Neste ano, o principal case da programadora foi a cobertura do festival Lollapalooza, realizado em São Paulo, no mês de março. O projeto envolveu os canais Bis e Multishow, na TV por assinatura e na internet, e as plataformas Twitter, Instagram e Facebook. Além das transmissões nos na TV e nas mídias sociais dos canais, a estratégia teve lives de PC Siqueira e Põe na roda direto de suas casas, vídeos customizados para as marcas parceiras (Petrobras, Doritos, Samsung, Next e Budweiser) e um projeto envolvendo Globosat, Google e Bradesco para a entrega de conteúdo no YouTube antes, durante e depois do festival.

“Não foi fácil fazer tudo acontecer. O desafio de uma estratégia multiplataforma é ser local, e quando consegue, transporta o público para todos os lugares”, pontua Vanessa. “Nosso mundo é digital, mas tem que ser trazido para a realidade para emocionar. Quando levamos isso para uma ativação, conseguimos passar emoção de forma mais imediata. Trata-se de usar a tecnologia para passar a emoção sem a pessoa estar lá”, complementou Gaetano Lops, diretor geral da Gael e da MKTG, do Grupo DAN.

Um show da banda Coldplay no qual todo o público usava uma pulseira que acendia e formava desenhos automaticamente no estádio, um show de imagens virtuais criadas por 1.374 drones na China, uma loja virtual da Ikea que permita ao cliente escolher e comprar a decoração da sua casa, uma ação da Topshop que colocou os visitantes das suas lojas na primeira fila de um desfile de moda via realidade virtual e a comemoração do Dia do Solteiro do Alibaba que levou o consumidor, também através da realidade virtual, para fazer compras em outro país foram alguns dos cases apresentados por Gaetano (veja vídeos abaixo).
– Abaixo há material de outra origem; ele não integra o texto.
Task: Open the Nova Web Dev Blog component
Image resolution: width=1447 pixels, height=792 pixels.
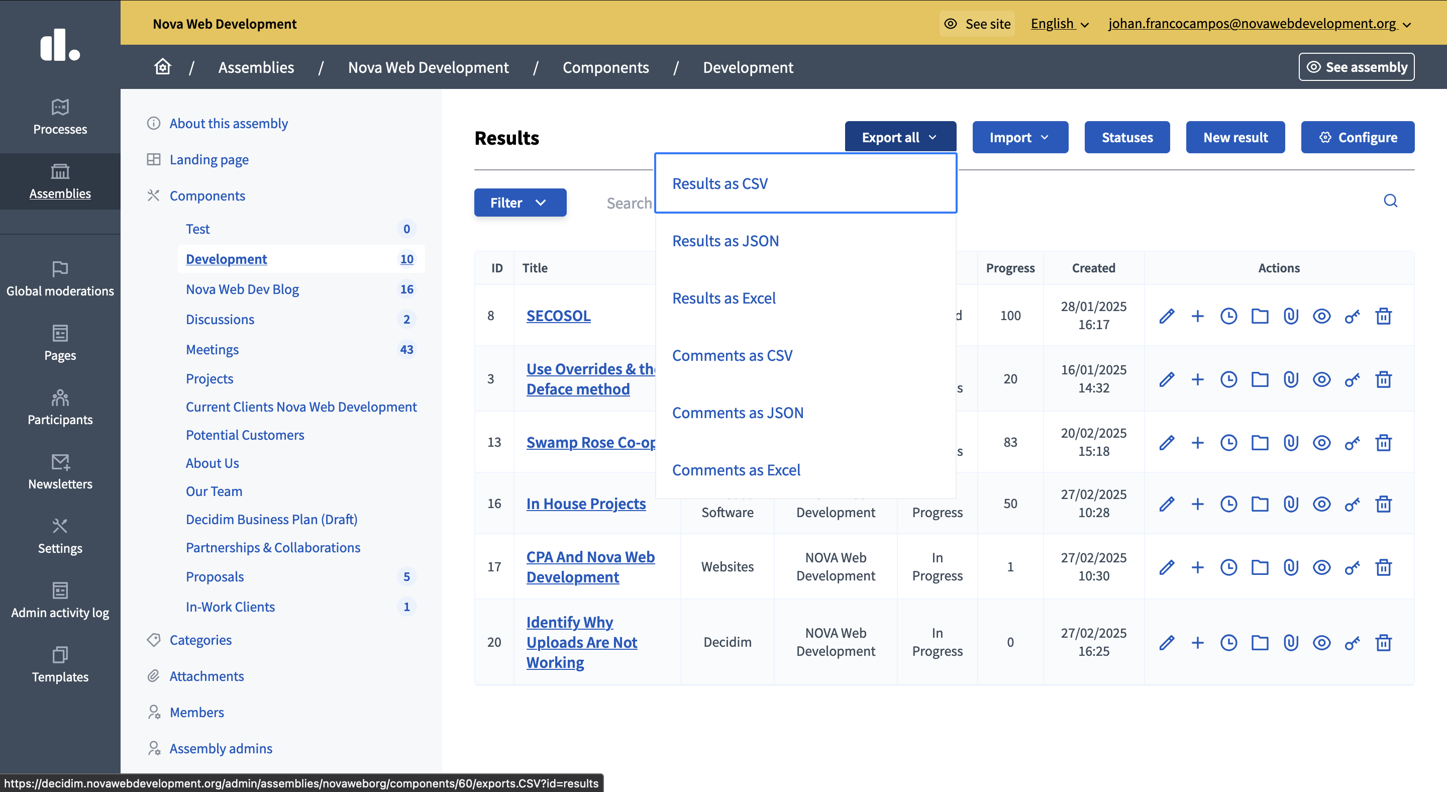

“Não é possível pensar em evento e em ativação sem vazar na internet. Tem que pensar na ideia, e ela tem que ser foda. O cliente não está preparado, principalmente as áreas de compra. Mas tenho sentido uma porta aberta para essa discussão. O modelo de negócio da indústria está mudando. É um caminho sem volta. O modelo antigo já morreu faz tempo. Têm muitas formas, depende do cliente e do quer fazer. Tenho escutado coisas bacanas, principalmente dos modelos de remuneração”, disse Gaetano.